A pull test can be administered in which approximately 60 hairs are grasped between the thumb, forefinger, and middle finger and gently tugged. Greater than 10% of hairs that are released indicates an abnormal pull test. Of note, the individual should not shower for at least one day prior to the pull test. Generally speaking, a pull test will help remove the telogen hairs but not normal anagen hairs. Excessive number of telogen hairs may indicate telogen effluvium. Abnormal anagen hairs can also be pulled out, as with loose anagen syndrome or with dystrophic and fragile anagen hairs. Usually, these fragile anagen hair shafts will break somewhere along the shaft and not show any roots. The pulled hairs can then be evaluated on a glass slide under a microscope. Telogen hairs reveal the classic club-shaped and semi-transparent root as distinct from anagen hairs.
Pluck Test- (Trichogram)
A trichogram or pluck test requires the use of a hemostat with a rubberized end in which 60 to 80 hairs are firmly grasped and forcefully (unlike a pull test) plucked, twisted, and lifted out of the scalp. Hairs shafts are then cut 1 cm above the root, and the roots are evaluated on a slide side by side. Anagen hairs are distinguished from telogen hairs and anagen/telogen ratios are established. Unfortunately, the forceful tug of the anagen hairs will most likely show artefactual changes so that dystrophic or damaged anagen hairs should not be considered pathologic but a result of their forceful removal. For these reasons (and the discomfort involved), the trichogram is rarely used today. A scalp biopsy provides much more information than a pluck test can afford.

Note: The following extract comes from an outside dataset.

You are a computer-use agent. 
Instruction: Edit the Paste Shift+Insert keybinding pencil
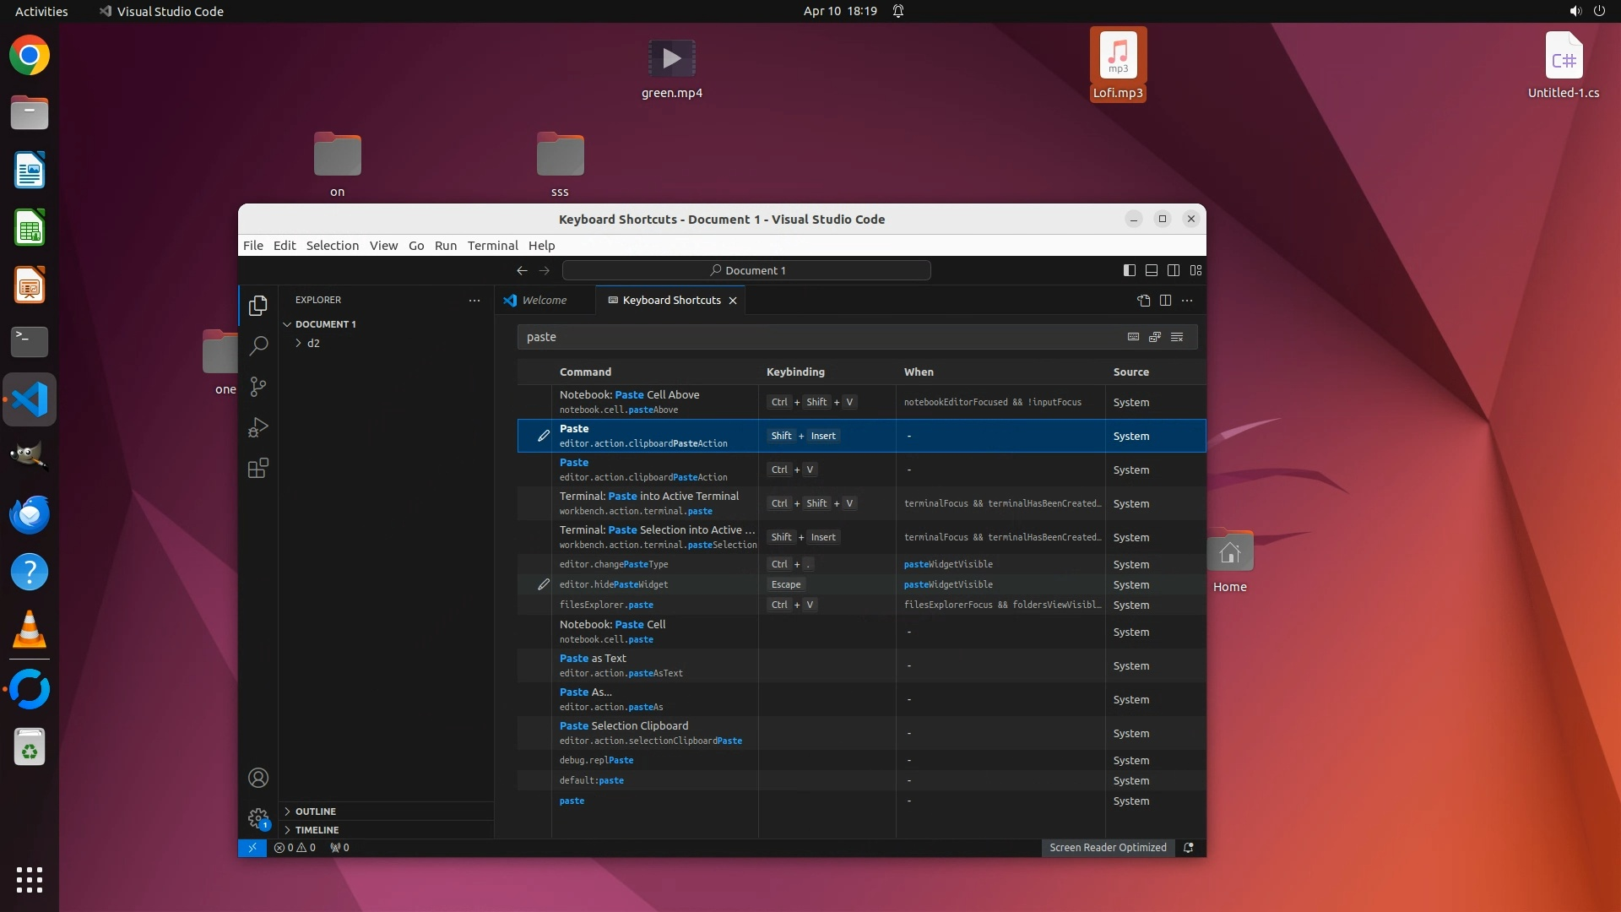click(544, 436)
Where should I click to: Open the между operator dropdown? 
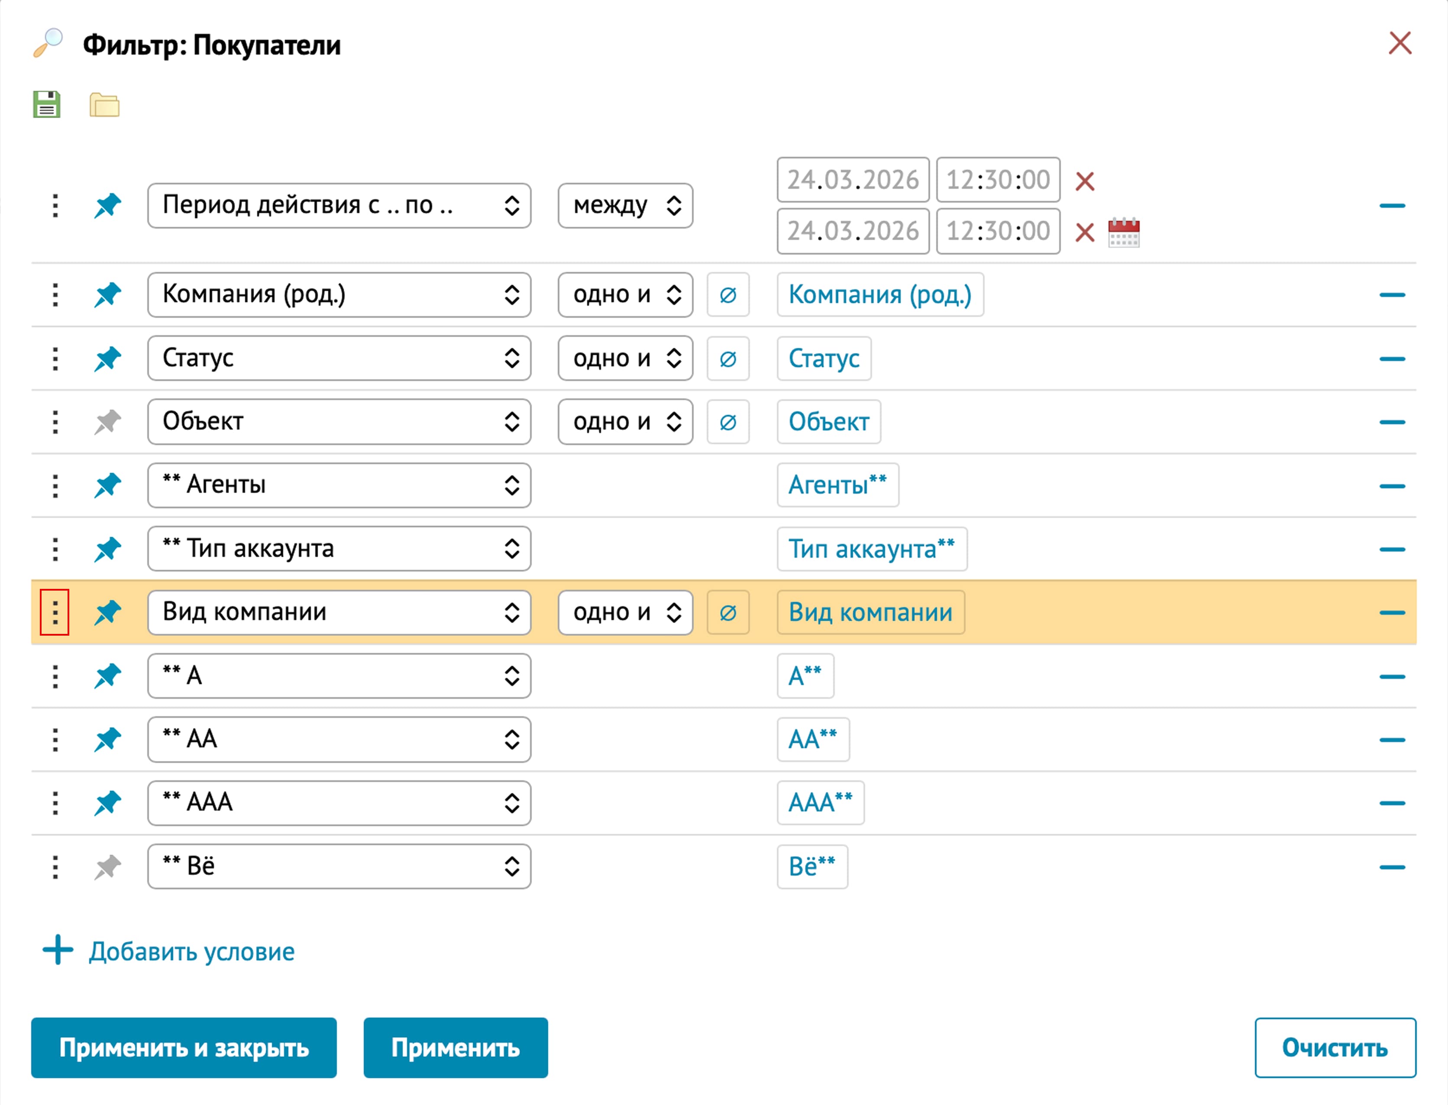point(625,206)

Daily scalp counts can also be helpful (albeit time consuming). Normal, physiologic hair loss should be approximately 100 to 150 hairs per day. The shed hairs are collected from brushes, sinks, and the shower and placed daily into separate plastic bags. Days in which showering occurs should be noted, as increased shedding is expected on those days. This process should span a 7-day period. Someone losing fewer than 100 hairs per day may be considered to have no active shedding. This process can be repeated at intervals so that the individual can determine progress or worsening of hair shedding.

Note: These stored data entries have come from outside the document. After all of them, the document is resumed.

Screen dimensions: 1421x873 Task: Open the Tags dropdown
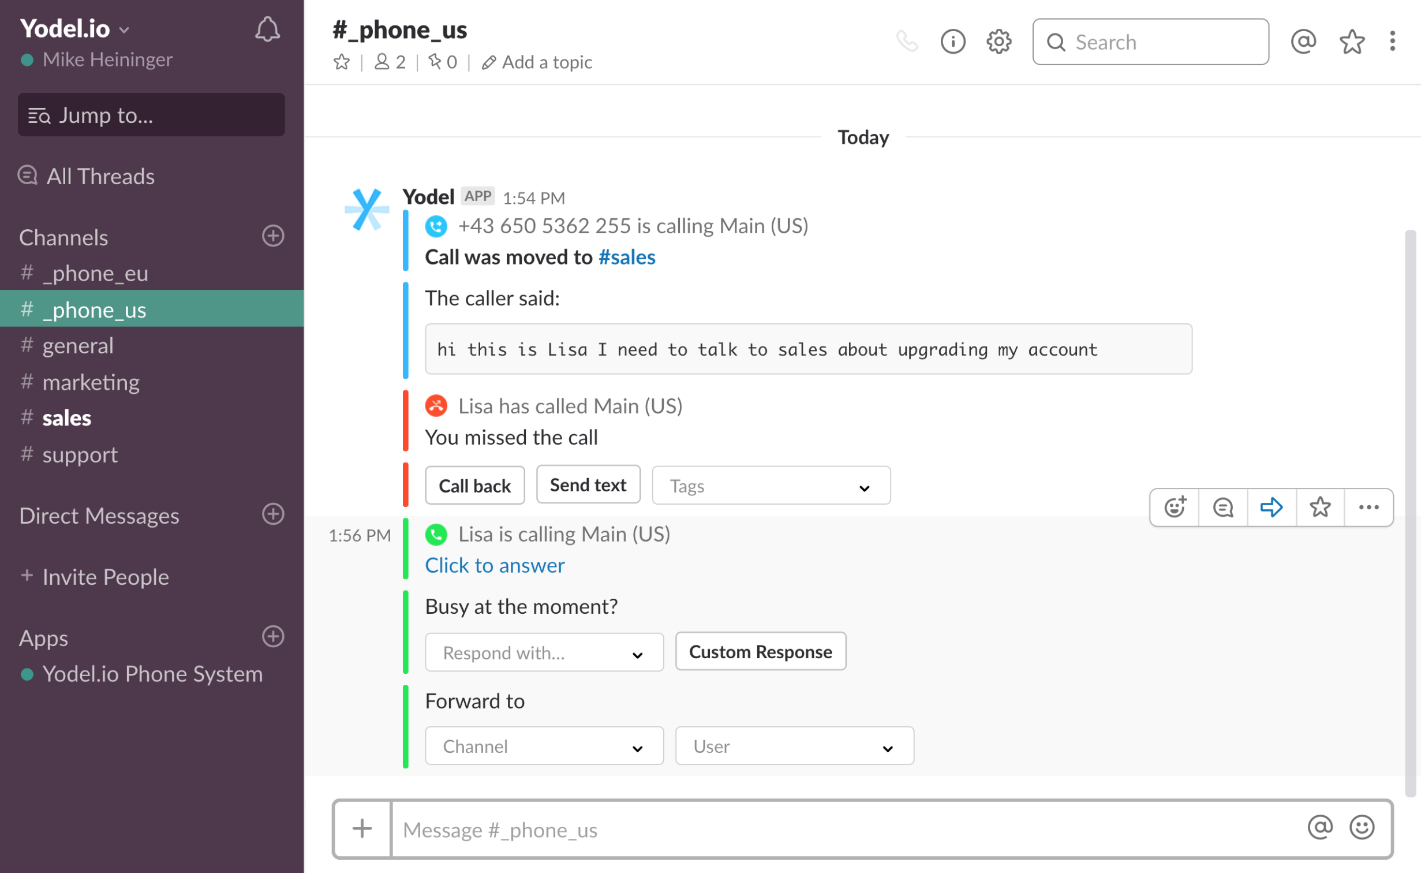point(771,486)
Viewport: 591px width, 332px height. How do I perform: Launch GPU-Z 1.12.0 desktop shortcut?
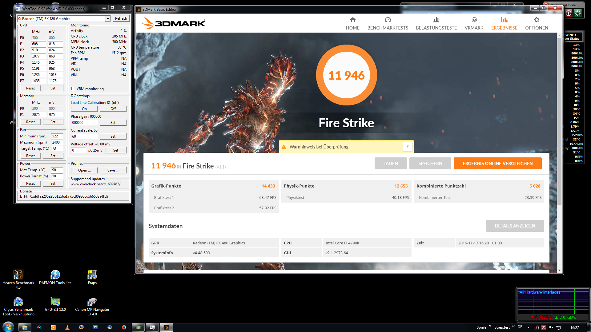coord(55,302)
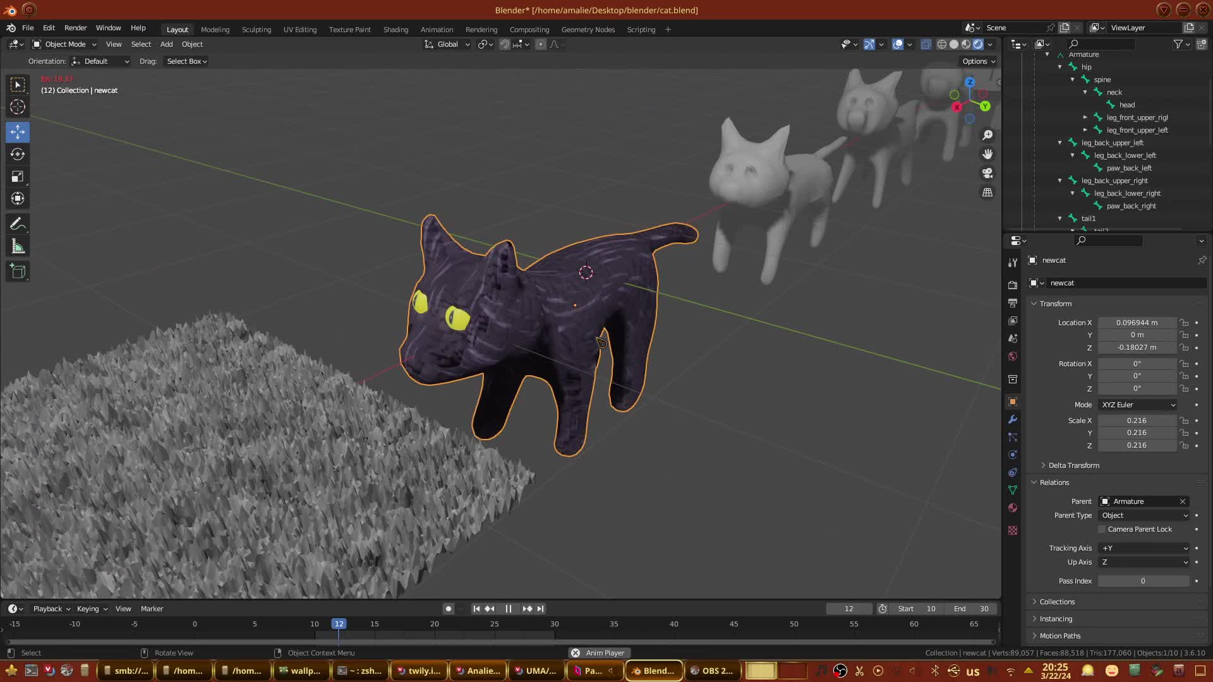Enable Camera Parent Lock checkbox
Image resolution: width=1213 pixels, height=682 pixels.
point(1102,529)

A scalp biopsy can be a very informative procedure in which a biopsy of 4mm wide and 4 mm deep is undertaken in an area of active hair loss, like the periphery of an active lesion of alopecia areata. Originally, the biopsy was sectioned vertically to evaluate the longitudinal nature of each hair shaft but today the thought is that a transverse or horizontal section can be more informative in terms of how the hair shafts relate to one another and the anagen to telogen ratios can be better understood. The biopsy is sectioned horizontally to evaluate the upper level at the papillary dermis, at the mid-level at the reticular dermis, and in the deeper levels at the subcutaneous fat. The upper levels typically contain all telogen and anagen hairs as well as terminal and vellus hairs. The mid-levels contain the anagen and telogen hairs but only terminal hairs. The deep levels only contain anagen and terminal hairs. Therefore, anagen/telogen ratios and terminal/vellus hair ratios can be calculated with horizontal sectioning.
Associated laboratory work up can also be helpful such as serum ferritin to rule out iron deficiency anemia as a cause of hair loss, particularly in women with a diffuse patterned hair loss. Thyroid function tests, specifically thyroid-stimulating hormone (TSH), may be required as part of a thorough work up. Any virilizing signs in women including irregular menses, hirsutism, or acne should be evaluated with both free testosterone and dehydroepiandrosterone sulfate (DHEAS). When lupus is suspected, a serum antinuclear antibody (ANA) will be important.